Alors que les incidents opposent systématiquement des individus radicaux ou des casseurs membres de Black Blocks aux forces de l'ordre, certaines scènes ont particulièrement retenu l'attention. Les interventions parfois musclées des autorités sont jugées abusives et arbitraires par des élus politiques, principalement de la Nupes, lesquels s'appuient sur les nombreuses arrestations enregistrées lors des manifestations. Mais le ministre de l'Intérieur, Gérald Darmanin, l'a assuré sur CNews : "Je ne laisserai pas salir les policiers et les gendarmes."
Quand une manifestation devient-elle un attroupement illégal ?

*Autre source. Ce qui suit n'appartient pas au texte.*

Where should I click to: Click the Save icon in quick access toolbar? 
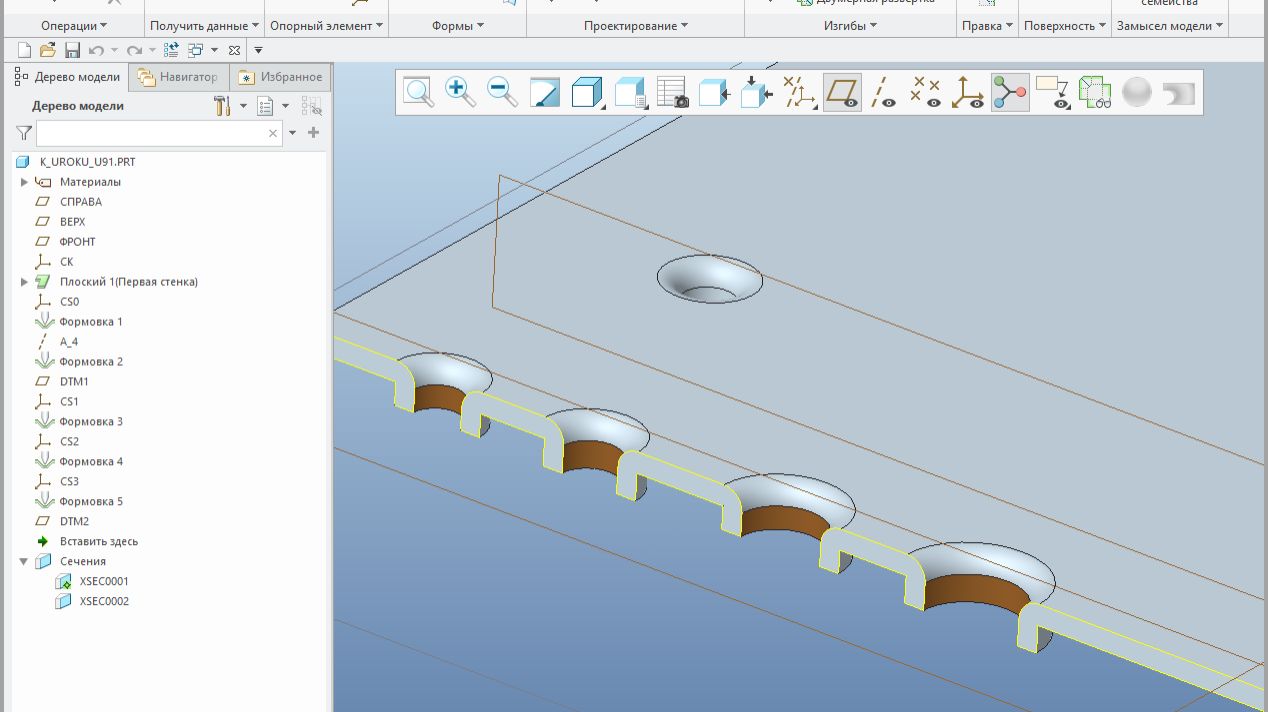[x=72, y=50]
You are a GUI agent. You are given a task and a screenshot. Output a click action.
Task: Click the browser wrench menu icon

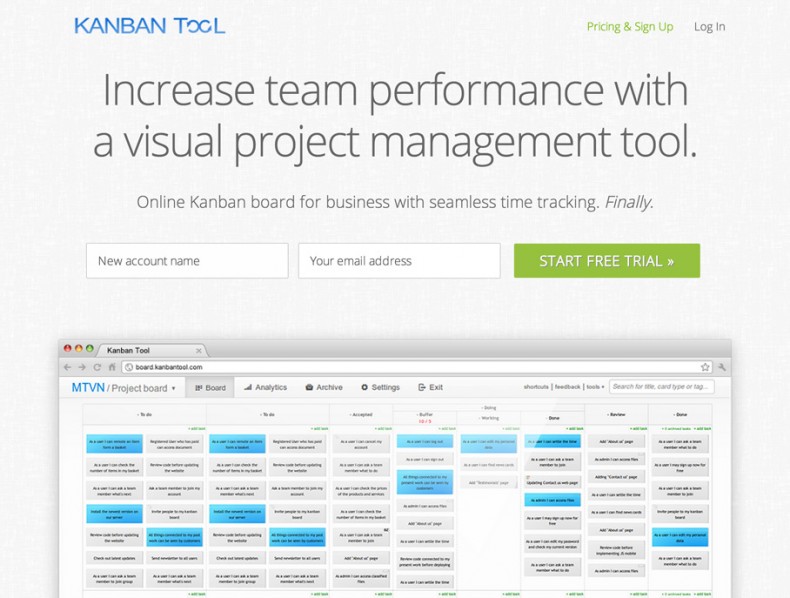(x=722, y=367)
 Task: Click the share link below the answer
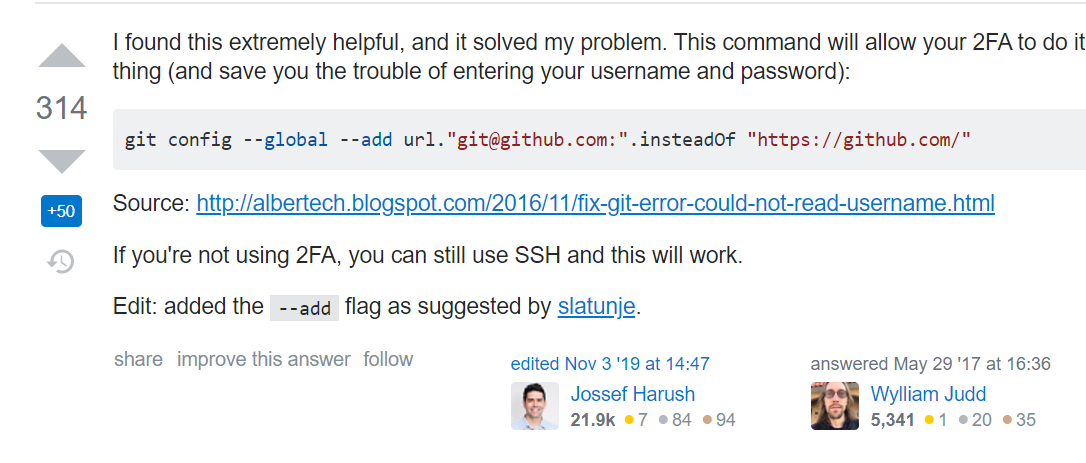139,359
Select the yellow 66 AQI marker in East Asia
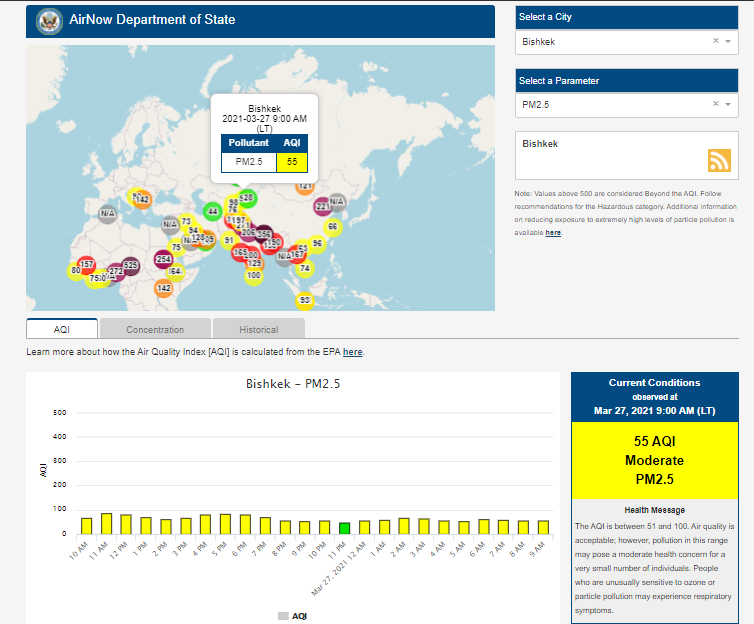The image size is (754, 624). [x=333, y=227]
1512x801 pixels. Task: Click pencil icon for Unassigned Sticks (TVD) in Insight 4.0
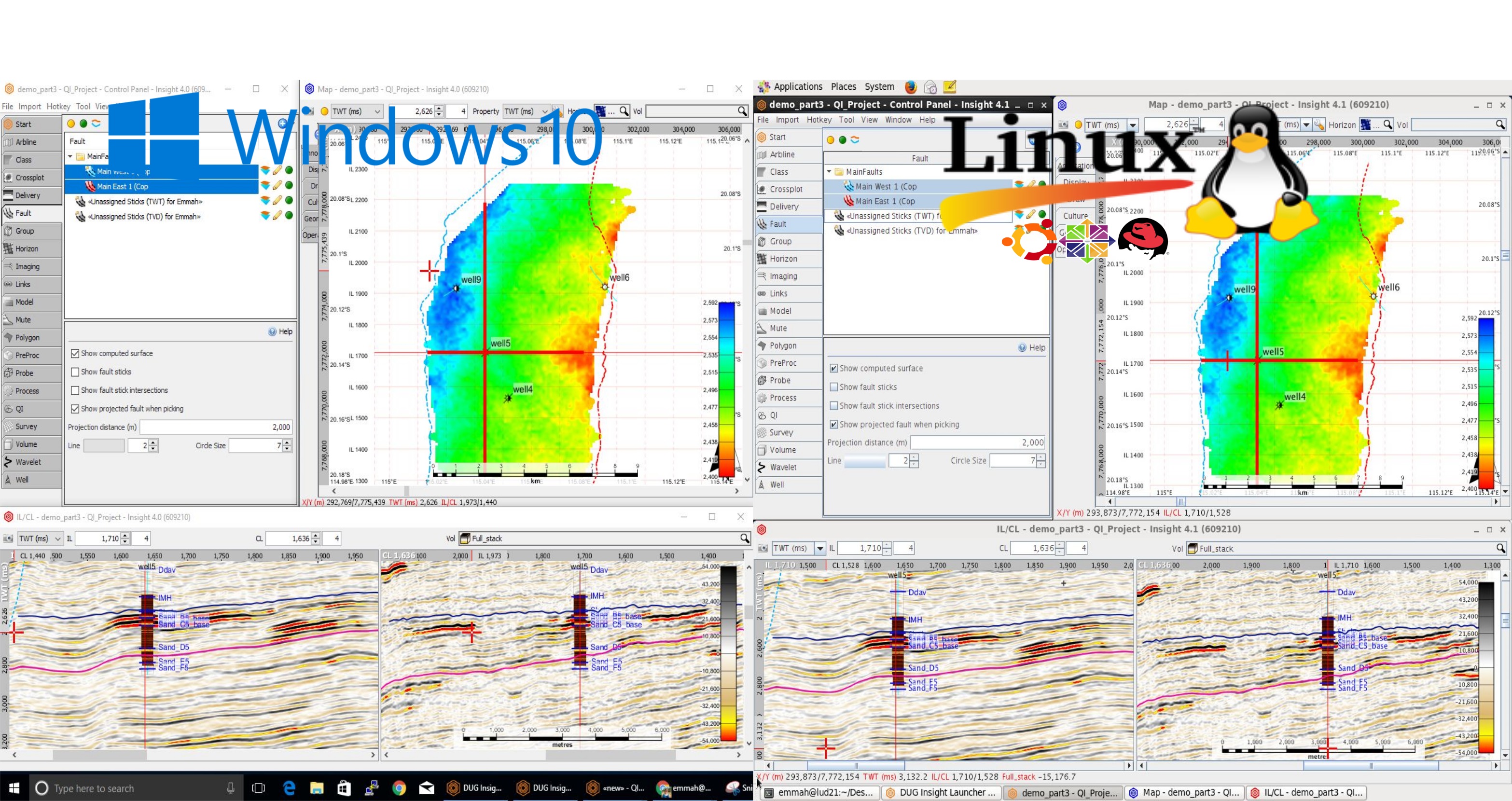tap(277, 216)
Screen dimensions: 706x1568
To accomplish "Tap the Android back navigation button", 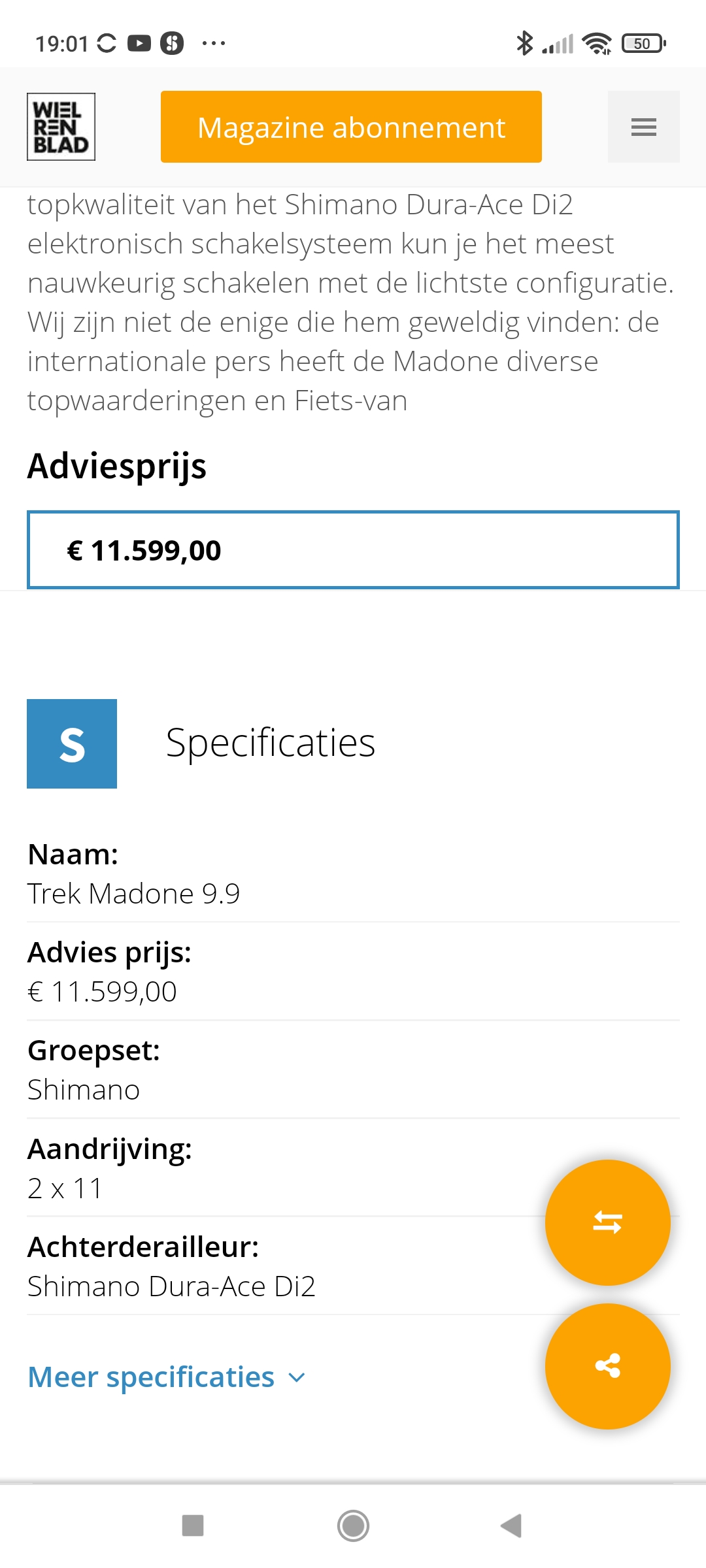I will (511, 1526).
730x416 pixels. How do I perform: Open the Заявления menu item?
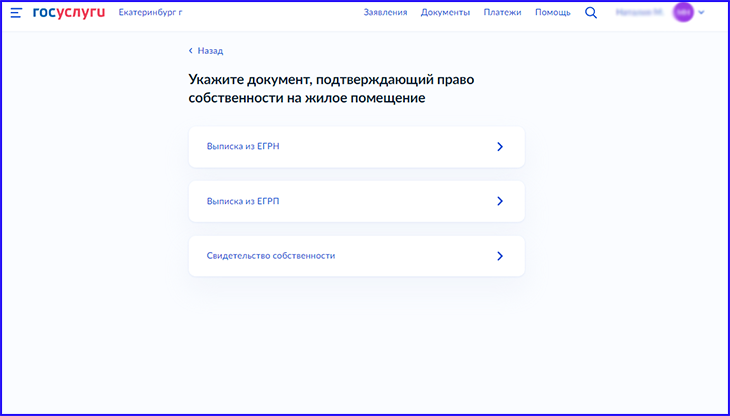[385, 13]
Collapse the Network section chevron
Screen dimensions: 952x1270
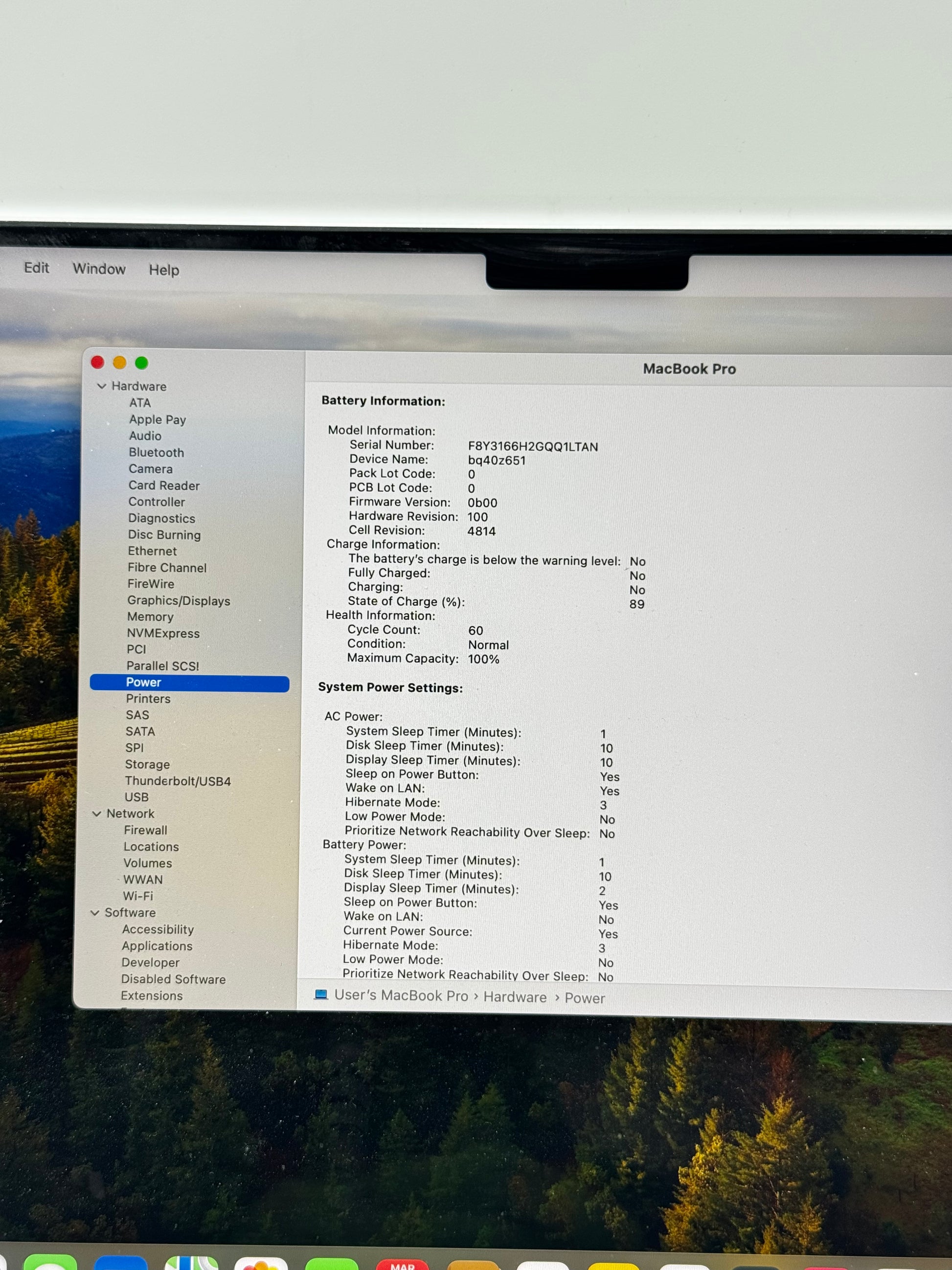pyautogui.click(x=96, y=813)
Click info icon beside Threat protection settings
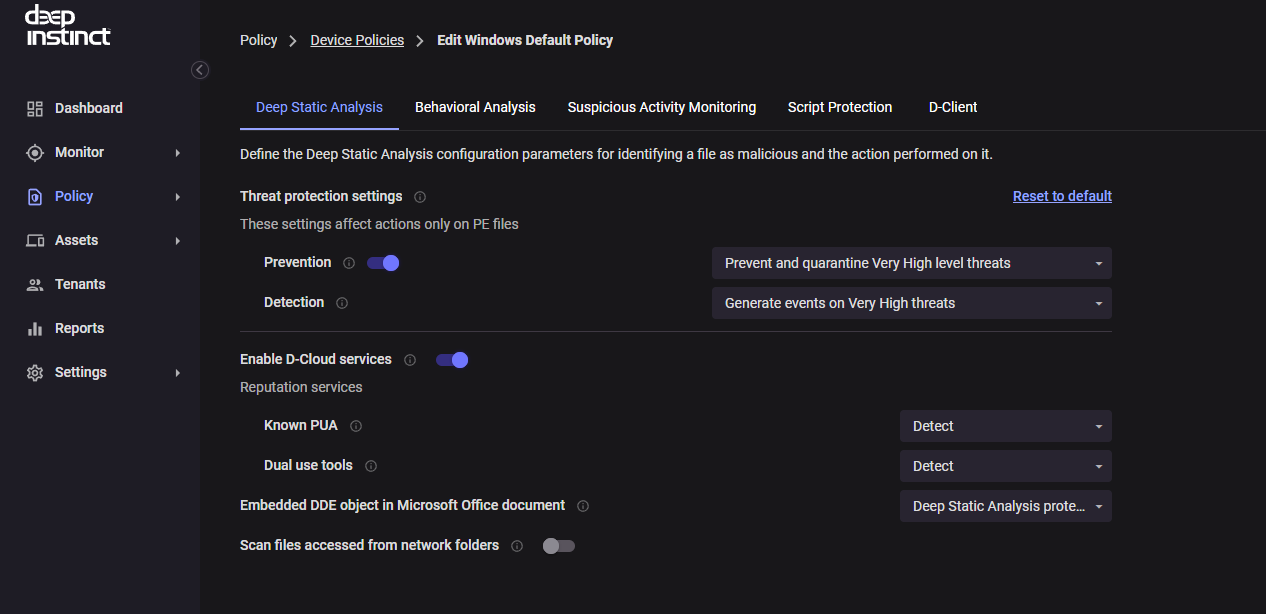 click(420, 197)
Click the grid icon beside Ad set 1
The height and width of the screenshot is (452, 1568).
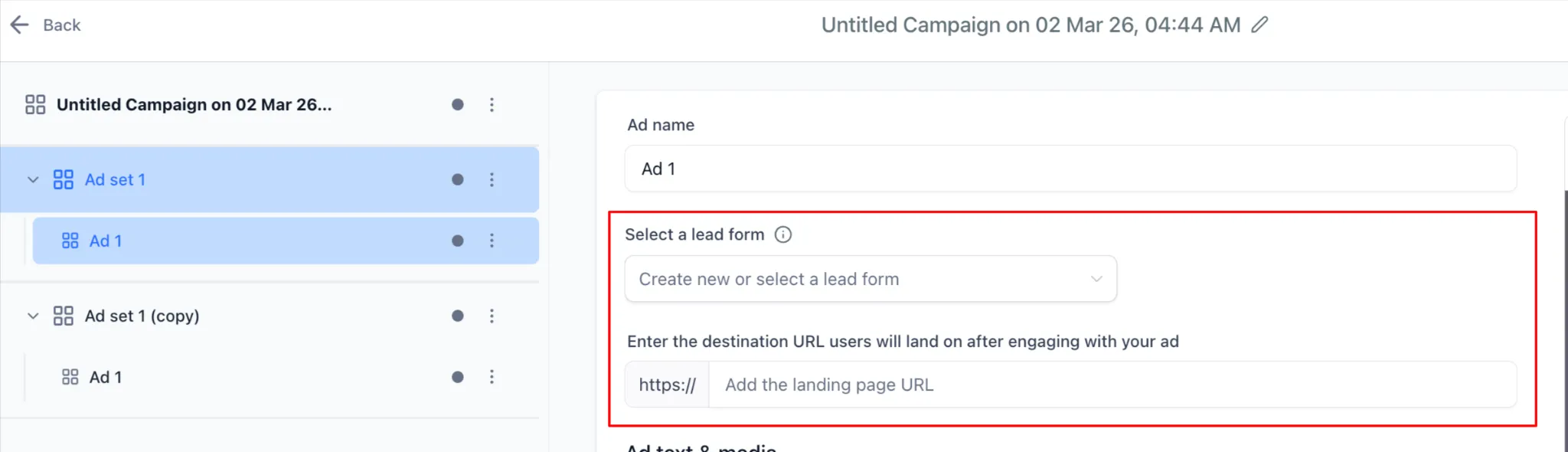64,179

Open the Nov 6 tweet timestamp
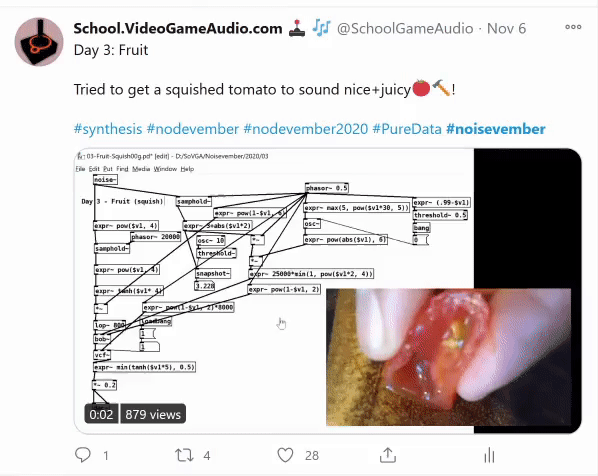[506, 29]
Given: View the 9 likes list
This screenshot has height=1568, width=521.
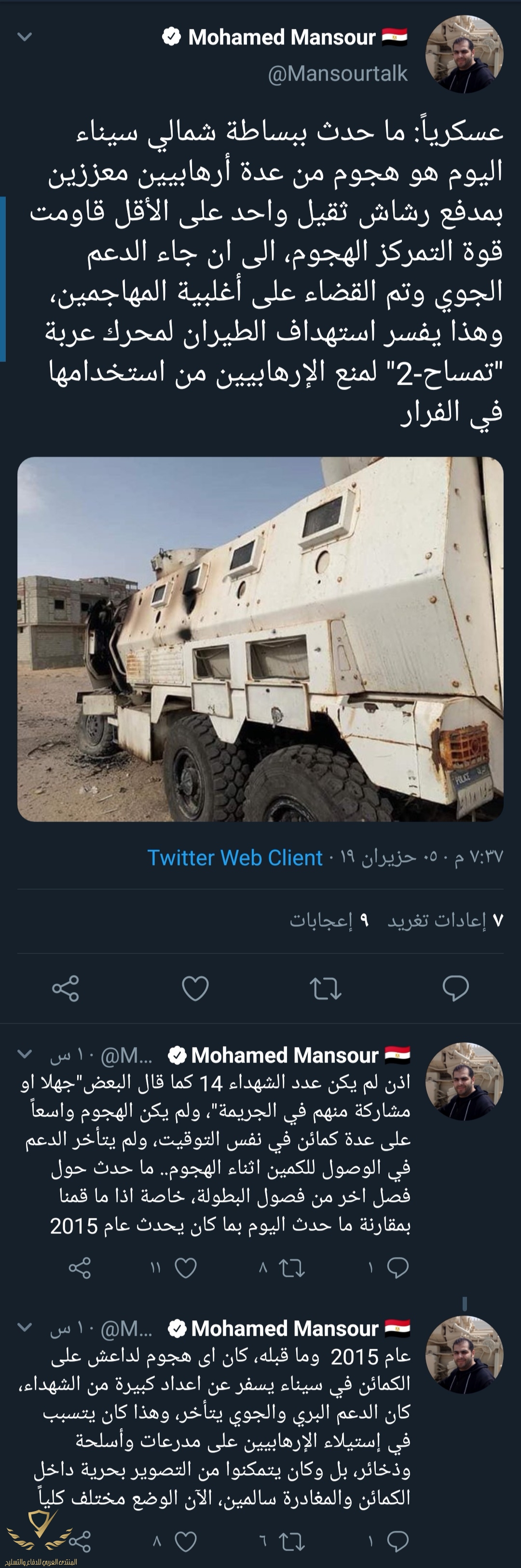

C'est récurrent à chaque manifestation, ou presque : les violences les plus extrêmes ont lieu à la nuit tombée, une fois le cortège syndical terminé. Mais pourquoi la situation dégénère-t-elle à chaque fois à ce moment-là alors qu'aucune violence significative n'a été vue lors des mobilisations contre la réforme des retraites ?
En France, les manifestations doivent faire l'objet d'une déclaration préalable en préfecture : un parcours et des horaires sont ainsi définis entre les organisateurs et les autorités publiques. Tout rassemblement en dehors de ce cadre peut ainsi s'apparenter à un attroupement. Cette situation est définie par l'article 431-3 du Code pénal : "Constitue un attroupement tout rassemblement de personnes sur la voie publique ou dans un lieu public susceptible de troubler l'ordre public." Dans ce cadre, une dispersion peut alors être effectuée, après trois sommations dans des termes bien précis.
Cependant, la loi n'encadre pas les méthodes à employer. Elle autorise toutefois un usage direct de la force, sans sommation, "si des violences ou voies de fait sont exercées contre eux ou s'ils ne peuvent défendre autrement le terrain qu'ils occupent." Les forces de l'ordre ont donc pour mission de disperser les manifestants une fois le cortège arrivé. Mais à quel moment une manifestation devient-elle un attroupement ? Là est toute la question. Seule l'existence d'un risque de trouble à l'ordre public différencie les deux situations. Très subjectif, donc…
Des charges autorisées avec ou sans sommations ?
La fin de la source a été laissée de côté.